I am writing tonight in celebration of the journey. It's easy to get caught up in what isn't going well in life. It's easy for someone like me to identify the problems and seek out the answers. Unfortunately, life doesn't always offer clear cut challenges with simple solutions. Instead, life often feels like a ride on a roller coaster through a maze steeped in fog. You can get bogged down in the wrong turn, the misdirection, and the dead ends. More challenging, yet even more rewarding, is seeing the blessings, the joy, and the fun in the journey.
For months we struggled with the idea of whether or not to use medical intervention to help our son learn to control his impulsive tendencies and learn to focus in the classroom. When we finally decided to take the step to start him on medication and then it didn't work, not once but twice, it was easy to become discouraged. It was easy to want to give up. Instead, we dug deep, prayed hard, and gave it one more try. Those efforts have been rewarded with success. For the first time in a long time, we are seeing improvement in focus and impulse control. We have tweaked the med schedule at home and with the doctors to achieve the best possible results. As a team, we are beginning to see success where before there was frustration.
The medicine regime we have implemented for our son's health issues has also begun to pay off. We have had a very healthy winter season for the first time in his life. He was able to come down with an illness and successfully fight it off without an asthma flair or a steroid boost. This is also a new and exciting development. Our hard work and efforts seem to be working.
Medicine will not be able to address all of our son's unique quirks and developmental issues. Medicine cannot help him when he is fixated or having one of his rain man days. When he gets a thought, or phrase, or song, or activity stuck in his head and can't let it go, all we can do is ride it out and help him work through it. We are learning to see the humor in these moments. It can be INCREDIBLY annoying and frustrating and exhausting and heartbreaking. When you take a step back and look at it from a more detached perspective, it can be really humorous, sometimes even endearing. Not always. But sometimes.
Medical intervention will not address our son's tendency to "mouth" objects. This unconscious chewing and eating of inedible objects tends to go hand in hand with his tendency to stutter and drool. There are weeks when he does none of these things. There are weeks when it seems he does nothing BUT these things. We are learning to roll with it. It's not intentional. It doesn't appear to be controllable. We used to find it embarrassing when he did these things in public. We are now so grateful for how far he has come, that we figure if someone wants to judge him for something so out of his control, that's their problem. They are missing the opportunity to meet, and get to know, one of the most loving souls they will ever encounter. His love is boundless. If they miss that chance, I feel sorry for them, not the other way around.

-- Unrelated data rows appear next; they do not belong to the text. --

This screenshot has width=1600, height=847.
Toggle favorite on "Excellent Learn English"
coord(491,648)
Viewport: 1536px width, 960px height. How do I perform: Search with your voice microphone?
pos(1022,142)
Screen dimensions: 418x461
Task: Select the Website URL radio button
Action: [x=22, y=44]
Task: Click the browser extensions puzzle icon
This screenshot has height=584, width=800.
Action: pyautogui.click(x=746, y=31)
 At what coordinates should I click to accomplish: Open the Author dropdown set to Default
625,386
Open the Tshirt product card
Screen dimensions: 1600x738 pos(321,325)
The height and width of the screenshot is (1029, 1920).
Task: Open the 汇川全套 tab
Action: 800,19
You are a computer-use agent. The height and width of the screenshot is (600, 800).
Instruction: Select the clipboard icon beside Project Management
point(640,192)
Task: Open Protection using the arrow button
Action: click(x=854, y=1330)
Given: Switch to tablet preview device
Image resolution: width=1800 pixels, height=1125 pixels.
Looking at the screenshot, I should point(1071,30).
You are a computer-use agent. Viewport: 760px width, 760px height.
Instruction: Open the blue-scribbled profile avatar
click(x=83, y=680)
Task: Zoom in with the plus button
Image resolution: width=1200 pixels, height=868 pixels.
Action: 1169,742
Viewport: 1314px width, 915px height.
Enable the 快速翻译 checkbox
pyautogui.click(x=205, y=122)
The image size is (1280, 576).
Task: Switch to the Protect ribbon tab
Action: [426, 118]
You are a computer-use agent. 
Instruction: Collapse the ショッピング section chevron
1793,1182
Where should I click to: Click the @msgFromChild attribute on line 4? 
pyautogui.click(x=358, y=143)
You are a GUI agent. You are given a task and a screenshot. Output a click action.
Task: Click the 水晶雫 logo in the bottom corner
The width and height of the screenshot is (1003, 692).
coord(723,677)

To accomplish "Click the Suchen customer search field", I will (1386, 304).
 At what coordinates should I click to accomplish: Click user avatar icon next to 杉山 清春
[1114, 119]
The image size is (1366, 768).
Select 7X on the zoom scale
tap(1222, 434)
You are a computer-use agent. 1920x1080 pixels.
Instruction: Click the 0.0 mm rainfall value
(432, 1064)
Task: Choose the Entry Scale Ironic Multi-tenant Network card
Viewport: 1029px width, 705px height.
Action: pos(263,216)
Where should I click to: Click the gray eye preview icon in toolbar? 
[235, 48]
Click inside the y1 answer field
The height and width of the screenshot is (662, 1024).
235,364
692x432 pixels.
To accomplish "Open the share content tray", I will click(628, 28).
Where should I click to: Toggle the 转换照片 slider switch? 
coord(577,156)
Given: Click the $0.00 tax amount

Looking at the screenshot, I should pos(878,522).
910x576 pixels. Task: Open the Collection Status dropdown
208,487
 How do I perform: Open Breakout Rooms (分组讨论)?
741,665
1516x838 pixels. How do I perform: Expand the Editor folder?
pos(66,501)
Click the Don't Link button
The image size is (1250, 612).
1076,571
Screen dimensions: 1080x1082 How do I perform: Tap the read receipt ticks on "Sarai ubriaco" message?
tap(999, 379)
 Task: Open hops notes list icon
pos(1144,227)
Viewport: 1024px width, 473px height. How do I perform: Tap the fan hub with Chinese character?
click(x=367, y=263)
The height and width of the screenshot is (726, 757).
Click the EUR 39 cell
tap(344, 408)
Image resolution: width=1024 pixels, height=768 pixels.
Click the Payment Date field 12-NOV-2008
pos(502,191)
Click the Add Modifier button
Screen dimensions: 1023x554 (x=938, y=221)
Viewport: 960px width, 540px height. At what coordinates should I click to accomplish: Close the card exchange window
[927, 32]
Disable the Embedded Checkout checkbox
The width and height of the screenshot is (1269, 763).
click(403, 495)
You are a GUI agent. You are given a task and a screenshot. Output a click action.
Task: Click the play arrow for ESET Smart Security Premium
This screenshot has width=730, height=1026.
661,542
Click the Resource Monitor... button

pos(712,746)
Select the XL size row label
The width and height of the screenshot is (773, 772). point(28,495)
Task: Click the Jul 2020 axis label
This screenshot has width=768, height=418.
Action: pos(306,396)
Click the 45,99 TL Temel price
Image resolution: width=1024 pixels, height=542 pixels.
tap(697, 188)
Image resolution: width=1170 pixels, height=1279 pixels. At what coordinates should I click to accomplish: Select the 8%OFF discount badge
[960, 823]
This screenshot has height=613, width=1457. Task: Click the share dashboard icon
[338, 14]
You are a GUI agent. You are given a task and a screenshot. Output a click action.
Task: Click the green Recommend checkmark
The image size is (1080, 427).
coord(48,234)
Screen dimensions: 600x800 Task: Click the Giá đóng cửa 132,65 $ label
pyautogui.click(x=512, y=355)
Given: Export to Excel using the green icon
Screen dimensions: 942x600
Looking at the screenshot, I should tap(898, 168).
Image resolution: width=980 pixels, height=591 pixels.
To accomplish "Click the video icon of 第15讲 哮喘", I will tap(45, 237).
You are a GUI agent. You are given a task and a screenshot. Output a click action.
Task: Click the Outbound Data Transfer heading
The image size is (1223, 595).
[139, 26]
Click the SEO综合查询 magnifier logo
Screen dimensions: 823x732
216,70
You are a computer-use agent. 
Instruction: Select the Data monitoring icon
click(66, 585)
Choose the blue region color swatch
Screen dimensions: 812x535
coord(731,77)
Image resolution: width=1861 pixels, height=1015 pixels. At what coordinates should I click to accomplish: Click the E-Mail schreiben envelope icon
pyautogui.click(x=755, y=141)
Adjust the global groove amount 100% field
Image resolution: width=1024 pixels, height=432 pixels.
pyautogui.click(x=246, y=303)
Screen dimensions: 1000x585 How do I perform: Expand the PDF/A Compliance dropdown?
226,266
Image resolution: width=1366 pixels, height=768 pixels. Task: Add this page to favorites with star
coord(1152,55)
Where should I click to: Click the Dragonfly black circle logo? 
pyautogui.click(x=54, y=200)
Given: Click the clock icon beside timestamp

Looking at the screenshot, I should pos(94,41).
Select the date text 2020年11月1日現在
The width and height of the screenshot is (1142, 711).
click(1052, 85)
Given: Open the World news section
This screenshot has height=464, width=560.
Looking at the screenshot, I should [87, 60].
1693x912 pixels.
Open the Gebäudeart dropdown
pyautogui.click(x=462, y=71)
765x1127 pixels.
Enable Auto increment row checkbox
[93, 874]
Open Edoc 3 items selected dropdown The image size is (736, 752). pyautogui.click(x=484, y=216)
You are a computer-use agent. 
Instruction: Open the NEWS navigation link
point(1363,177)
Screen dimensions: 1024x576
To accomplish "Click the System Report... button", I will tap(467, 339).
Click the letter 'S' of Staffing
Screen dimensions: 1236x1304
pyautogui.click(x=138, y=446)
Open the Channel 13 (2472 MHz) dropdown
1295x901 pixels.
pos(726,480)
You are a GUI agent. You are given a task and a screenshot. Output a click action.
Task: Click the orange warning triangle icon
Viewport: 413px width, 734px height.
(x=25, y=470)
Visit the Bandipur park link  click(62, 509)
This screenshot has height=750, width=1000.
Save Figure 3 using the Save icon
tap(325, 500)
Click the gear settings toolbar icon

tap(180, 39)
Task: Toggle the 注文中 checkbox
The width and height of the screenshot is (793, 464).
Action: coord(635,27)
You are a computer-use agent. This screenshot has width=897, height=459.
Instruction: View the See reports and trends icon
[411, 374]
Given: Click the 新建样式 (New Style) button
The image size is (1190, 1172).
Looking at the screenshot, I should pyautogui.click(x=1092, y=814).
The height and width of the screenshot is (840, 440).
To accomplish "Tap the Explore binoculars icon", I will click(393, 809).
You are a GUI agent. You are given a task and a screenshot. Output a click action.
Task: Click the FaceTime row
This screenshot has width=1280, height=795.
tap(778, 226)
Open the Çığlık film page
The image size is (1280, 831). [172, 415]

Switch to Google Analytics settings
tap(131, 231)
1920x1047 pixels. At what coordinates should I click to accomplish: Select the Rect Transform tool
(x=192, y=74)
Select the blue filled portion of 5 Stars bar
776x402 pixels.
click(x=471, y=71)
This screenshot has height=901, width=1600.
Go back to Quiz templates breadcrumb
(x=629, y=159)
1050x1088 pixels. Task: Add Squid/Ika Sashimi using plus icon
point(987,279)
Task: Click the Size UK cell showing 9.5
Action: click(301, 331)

We have come so very, very far in eight very short years. The journey is far from over. If there were anything that I truly pray for and honestly look forward to, it would be the ability to relax. To let my guard down. To breathe. Life for us at this time means watching, adjusting, and adapting. I pray for a down turn on that roller coaster ride before the climb up the next hill. The twists and turns are coming, of that I have no doubt. Lord, please grant me some time to breathe. Relax. Enjoy. I'll be up to your next challenge. Just give me time to refuel first.